"If your supply chain only reduces costs, it's not a strategic asset — it's a commodity," Randy Bradley, PhD & EVP of Digital Transformation in Life Sciences at BSMA, tells John in this episode of Smarter Sourcing. When 80% of executives claim their supply chain is strategic but expect it only to cut costs, Randy helps expose the disconnect that keeps procurement leaders trapped in operational thinking.
Drawing from 25+ years bridging technology and supply chain, he explains why healthcare organizations relegate their supply chains to "the basement next to the morgue" and provides a roadmap for elevating procurement's role through liquid data assets and a critical mindset shift from resilience to agility.
For procurement professionals tired of being cost-cutters instead of value-creators, Randy's frameworks for translating operational metrics into C-suite language will transform how you position your function's strategic impact.
Topics discussed:
- How to distinguish between commoditized and strategic supply chains by examining whether they contribute to top-line revenue generation rather than just cost reduction.
- Translating operational metrics into C-suite language and how to convert supply chain KPIs like inventory turns into financial metrics that executives care about.
- Why healthcare's operational excellence mindset and failure to reconcile competing global supply dynamics has prevented innovation and strategic elevation.

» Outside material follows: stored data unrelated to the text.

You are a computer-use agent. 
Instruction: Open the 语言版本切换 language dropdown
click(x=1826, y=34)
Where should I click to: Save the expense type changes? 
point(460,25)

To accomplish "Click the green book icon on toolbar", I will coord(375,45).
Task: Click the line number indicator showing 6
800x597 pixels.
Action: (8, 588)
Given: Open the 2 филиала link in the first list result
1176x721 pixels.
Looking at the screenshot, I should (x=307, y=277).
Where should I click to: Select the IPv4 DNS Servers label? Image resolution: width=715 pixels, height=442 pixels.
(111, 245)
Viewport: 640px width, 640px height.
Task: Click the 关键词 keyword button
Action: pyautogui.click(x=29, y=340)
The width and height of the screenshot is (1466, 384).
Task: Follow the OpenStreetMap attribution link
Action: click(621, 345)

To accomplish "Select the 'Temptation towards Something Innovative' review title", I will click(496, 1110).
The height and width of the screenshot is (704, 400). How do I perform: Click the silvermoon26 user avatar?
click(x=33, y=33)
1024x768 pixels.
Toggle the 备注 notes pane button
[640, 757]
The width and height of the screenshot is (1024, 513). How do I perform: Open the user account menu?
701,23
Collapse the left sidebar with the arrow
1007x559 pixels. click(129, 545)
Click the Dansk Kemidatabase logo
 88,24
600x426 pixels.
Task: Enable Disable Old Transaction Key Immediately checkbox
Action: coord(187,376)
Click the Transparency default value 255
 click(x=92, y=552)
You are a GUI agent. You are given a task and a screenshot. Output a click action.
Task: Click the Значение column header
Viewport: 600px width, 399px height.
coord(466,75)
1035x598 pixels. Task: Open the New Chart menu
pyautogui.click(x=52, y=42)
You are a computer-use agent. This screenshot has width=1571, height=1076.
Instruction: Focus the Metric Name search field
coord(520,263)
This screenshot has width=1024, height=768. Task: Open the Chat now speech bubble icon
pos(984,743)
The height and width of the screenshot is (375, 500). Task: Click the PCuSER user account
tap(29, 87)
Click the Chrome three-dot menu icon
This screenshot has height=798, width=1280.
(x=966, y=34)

- The "resilience vs. agility" framework for supply chain strategy and why organizations should strive for agility (emerging with new capabilities) rather than mere resilience (weathering challenges) when facing disruptions.
- A three-part methodology for developing data that can be easily recombined, monetized, and shared through engaged data democracies that break down departmental barriers.
- Why focusing on using AI to eliminate distractions rather than replace jobs allows organizations to unlock human intellectual potential and avoid the resistance that causes organizations to fall behind.
- Embedding risk management as core business practice and how to shift from reactive disruption response to proactive capability building that prevents supply chain disruptions from causing business interruptions.